Long a darling of healthful eating, salmon has a serious dark side. Salmon are now almost exclusively raised in farms, essentially pens, where densely packed fish are often continuously fed antibiotics to prevent bacterial infections.

Research shows that this practice can also breed antibiotic resistance. As the BBC reports, farmed salmon are also routinely treated with chemicals to ward off sea-lice infestations, which have become common in recent years.

In general, wild salmon is said to be safer than farm-raised for personal health.

However excellent alternatives are shellfish, like oysters, clams, mussels, and scallops. All are nutritional powerhouses and high in omega-3 fatty acids, protein, and minerals, per Oceana, a non-profit organisation dedicated to protecting and restoring the world’s oceans.

Shellfish have a low environmental impact and, because they are filter feeders, can actually help clean water resources.

Make Room for Mushrooms

Mushrooms have been cultivated for centuries for their flavour and nutritional value. One study found that adding just one serving of mushrooms to a meal significantly increases fibre and several micronutrients that we often don’t get enough of, such as vitamin D and potassium.

In fact, certain types of mushrooms exposed to UV light are the only edible plant source of vitamin D, according to the National Institutes of Health. In addition to a variety of other nutrients like B vitamins, mushrooms contain substances that have demonstrated antioxidant, anti-inflammatory, and anti-cancer effects in laboratory and animal studies, according to a review of research. What’s more, research suggests that mushrooms may help protect against cancer, including breast cancer in premenopausal women.

As for their environmental impact, mushrooms are noted for their climate-friendly ability to absorb carbon. In other words, they may help reduce the greenhouse gases that contribute to climate change.

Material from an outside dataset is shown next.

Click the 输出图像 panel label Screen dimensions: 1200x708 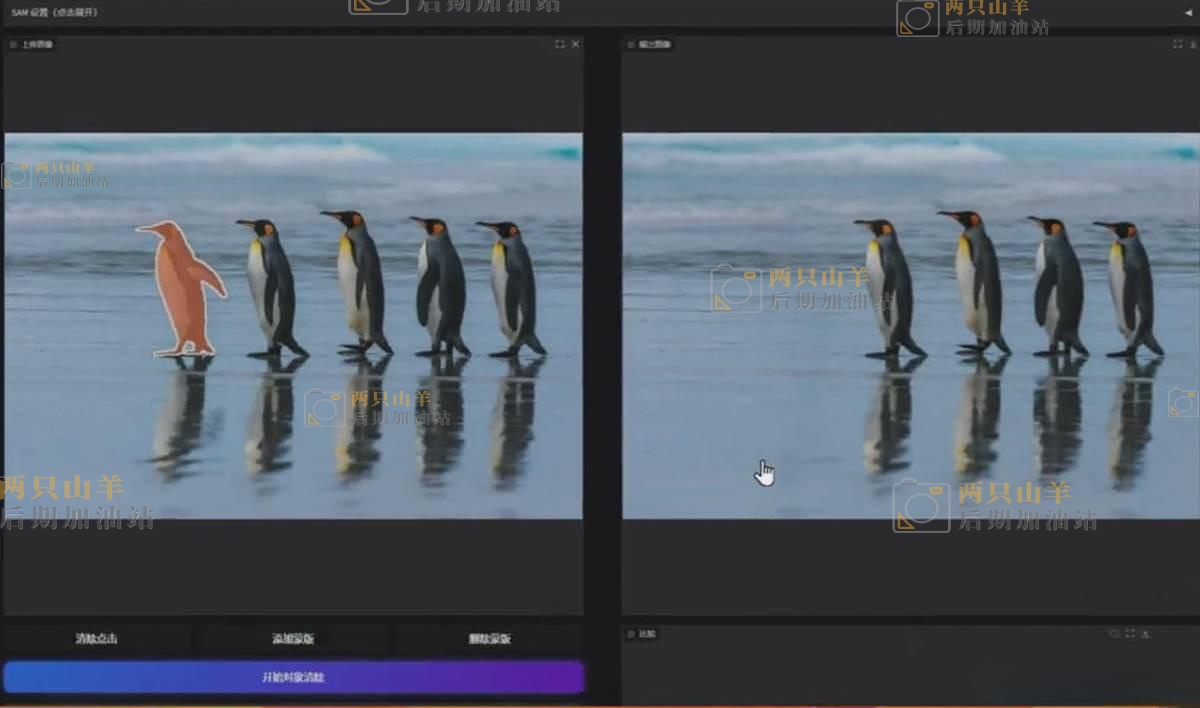[648, 44]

Trade Asparagus for Broccoli

While healthy, asparagus is one of 10 common climate-damaging foods, according to the Natural Resources Defense Council (NRDC), a non-profit environmental advocacy group.

For starters, growing asparagus requires 258 gallons of water per pound, while broccoli, by comparison, uses about 34 gallons per pound.

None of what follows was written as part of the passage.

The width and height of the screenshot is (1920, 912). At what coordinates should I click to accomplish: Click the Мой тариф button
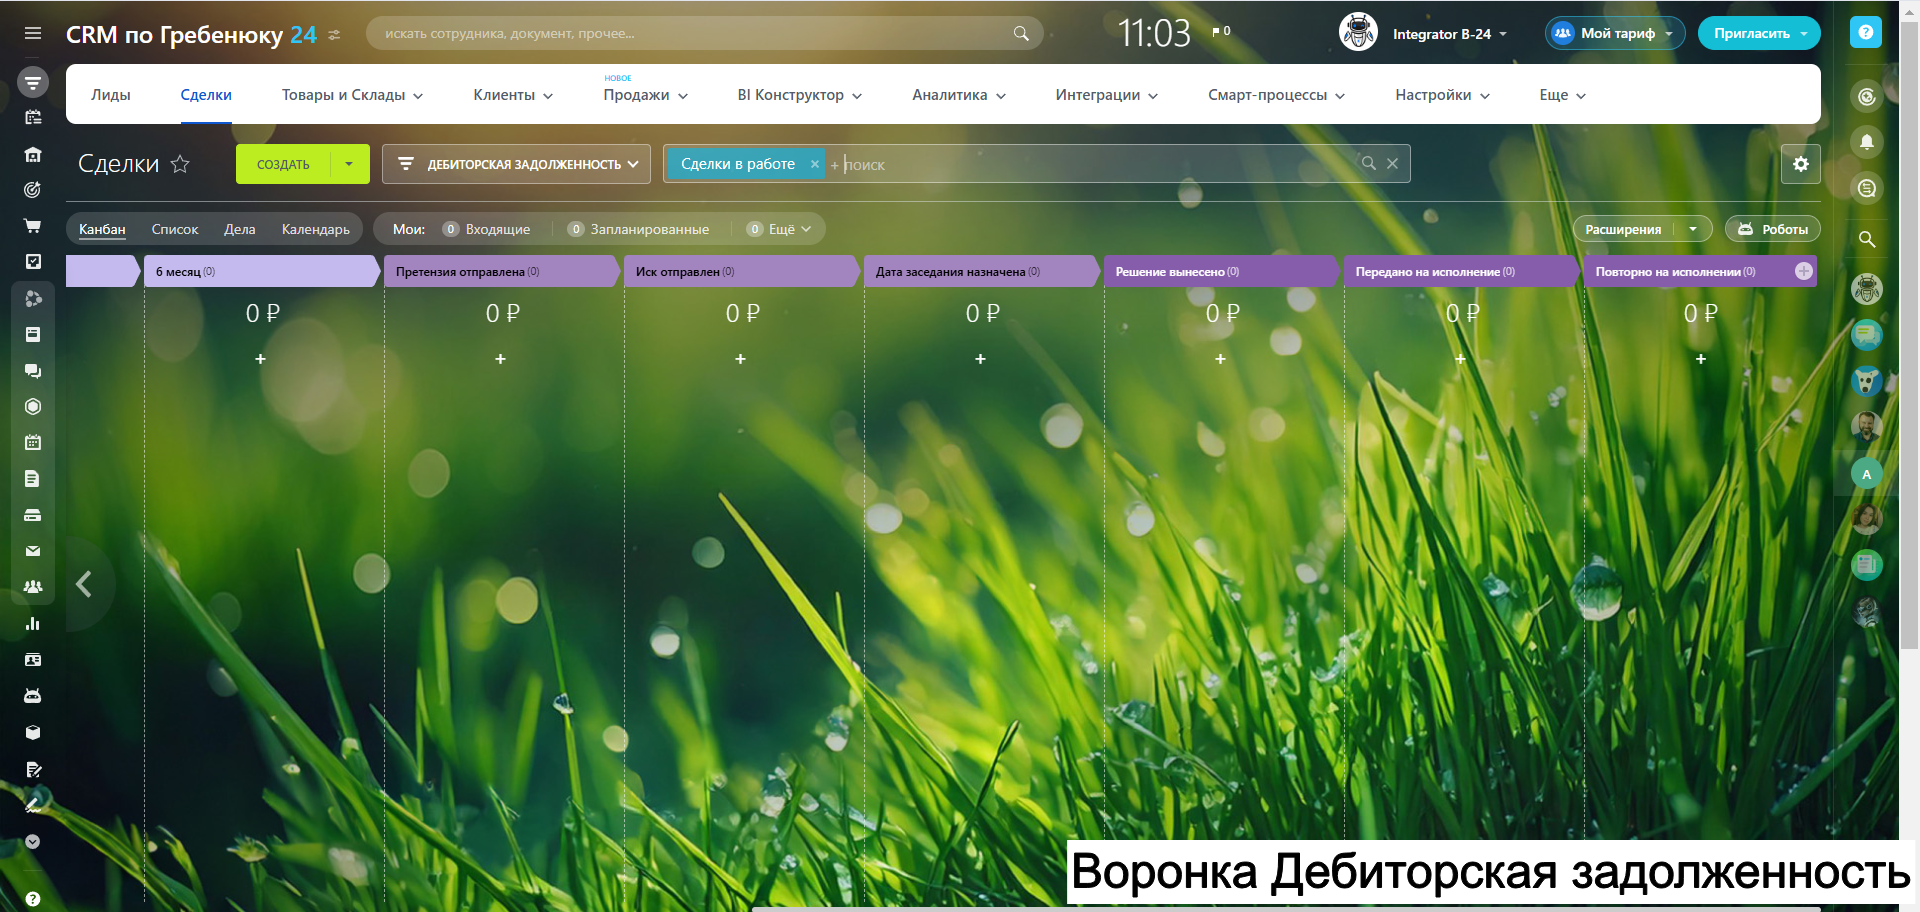point(1615,33)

Most people know broccoli has health benefits, and like other cruciferous veggies, it is rich in a variety of plant compounds that may help reduce inflammation and cancer risk, according to the Harvard T.H. Chan School of Public Health.

Choose Cheese Wisely

Cheese generates the third highest greenhouse gas emissions after lamb and beef. These foods produce the highest emissions in part because they derive from ruminant animals, which generate methane, a greenhouse gas 25 times more potent than carbon dioxide, according to the EWG. Cheese also has a high carbon footprint because it requires a lot of milk – about 10 pounds for 1 pound of hard cheese produced.

If you’re not ready to say goodbye to cheese, the NRDC recommends opting for brands produced locally to help offset transportation emissions; buying organic products, which aren’t produced with chemical pesticides and fertilisers; and choosing less-dense products, like cottage cheese, which require less milk to produce.